*AIM OF THE TASK*
Copy the data below word for word, from the first line to the last.
· · · · ·
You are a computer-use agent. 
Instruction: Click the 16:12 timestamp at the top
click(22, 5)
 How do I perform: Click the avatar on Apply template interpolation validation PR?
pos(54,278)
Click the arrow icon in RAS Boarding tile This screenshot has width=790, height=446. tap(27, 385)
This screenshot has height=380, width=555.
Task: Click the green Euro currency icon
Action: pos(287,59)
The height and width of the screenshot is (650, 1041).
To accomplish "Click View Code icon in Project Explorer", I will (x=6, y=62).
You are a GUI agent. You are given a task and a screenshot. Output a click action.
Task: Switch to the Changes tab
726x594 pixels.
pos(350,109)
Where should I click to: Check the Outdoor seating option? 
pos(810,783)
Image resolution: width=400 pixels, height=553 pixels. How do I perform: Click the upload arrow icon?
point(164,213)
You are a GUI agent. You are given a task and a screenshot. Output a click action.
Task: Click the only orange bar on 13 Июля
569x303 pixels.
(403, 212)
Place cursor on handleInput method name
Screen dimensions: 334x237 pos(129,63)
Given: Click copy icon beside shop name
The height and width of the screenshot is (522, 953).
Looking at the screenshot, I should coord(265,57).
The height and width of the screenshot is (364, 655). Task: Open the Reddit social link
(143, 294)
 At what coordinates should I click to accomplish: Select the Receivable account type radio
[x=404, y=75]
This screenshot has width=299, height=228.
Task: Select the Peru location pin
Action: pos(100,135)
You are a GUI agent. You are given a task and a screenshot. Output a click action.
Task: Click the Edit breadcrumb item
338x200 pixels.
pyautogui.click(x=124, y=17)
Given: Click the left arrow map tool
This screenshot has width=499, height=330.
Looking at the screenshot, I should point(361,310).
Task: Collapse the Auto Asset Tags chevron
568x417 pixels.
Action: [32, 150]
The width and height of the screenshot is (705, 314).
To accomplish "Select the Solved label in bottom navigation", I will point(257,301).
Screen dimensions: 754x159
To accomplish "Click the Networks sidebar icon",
· · · · ·
*RESULT*
You are a computer-use agent. 
Instruction: Click the 16:12 timestamp at the top
click(22, 5)
 How do I perform: Click the avatar on Apply template interpolation validation PR?
pos(54,278)
Click the arrow icon in RAS Boarding tile This screenshot has width=790, height=446. tap(27, 385)
This screenshot has height=380, width=555.
Task: Click the green Euro currency icon
Action: pos(287,59)
The height and width of the screenshot is (650, 1041).
To accomplish "Click View Code icon in Project Explorer", I will (x=6, y=62).
You are a GUI agent. You are given a task and a screenshot. Output a click action.
Task: Switch to the Changes tab
726x594 pixels.
pos(350,109)
Where should I click to: Check the Outdoor seating option? 
pos(810,783)
Image resolution: width=400 pixels, height=553 pixels. How do I perform: Click the upload arrow icon?
point(164,213)
You are a GUI agent. You are given a task and a screenshot. Output a click action.
Task: Click the only orange bar on 13 Июля
569x303 pixels.
(403, 212)
Place cursor on handleInput method name
Screen dimensions: 334x237 pos(129,63)
Given: Click copy icon beside shop name
The height and width of the screenshot is (522, 953).
Looking at the screenshot, I should coord(265,57).
The height and width of the screenshot is (364, 655). Task: Open the Reddit social link
(143, 294)
 At what coordinates should I click to accomplish: Select the Receivable account type radio
[x=404, y=75]
This screenshot has width=299, height=228.
Task: Select the Peru location pin
Action: pos(100,135)
You are a GUI agent. You are given a task and a screenshot. Output a click action.
Task: Click the Edit breadcrumb item
338x200 pixels.
pyautogui.click(x=124, y=17)
Given: Click the left arrow map tool
This screenshot has width=499, height=330.
Looking at the screenshot, I should point(361,310).
Task: Collapse the Auto Asset Tags chevron
568x417 pixels.
Action: [32, 150]
The width and height of the screenshot is (705, 314).
To accomplish "Select the Solved label in bottom navigation", I will point(257,301).
Screen dimensions: 754x159
To accomplish "Click the Networks sidebar icon",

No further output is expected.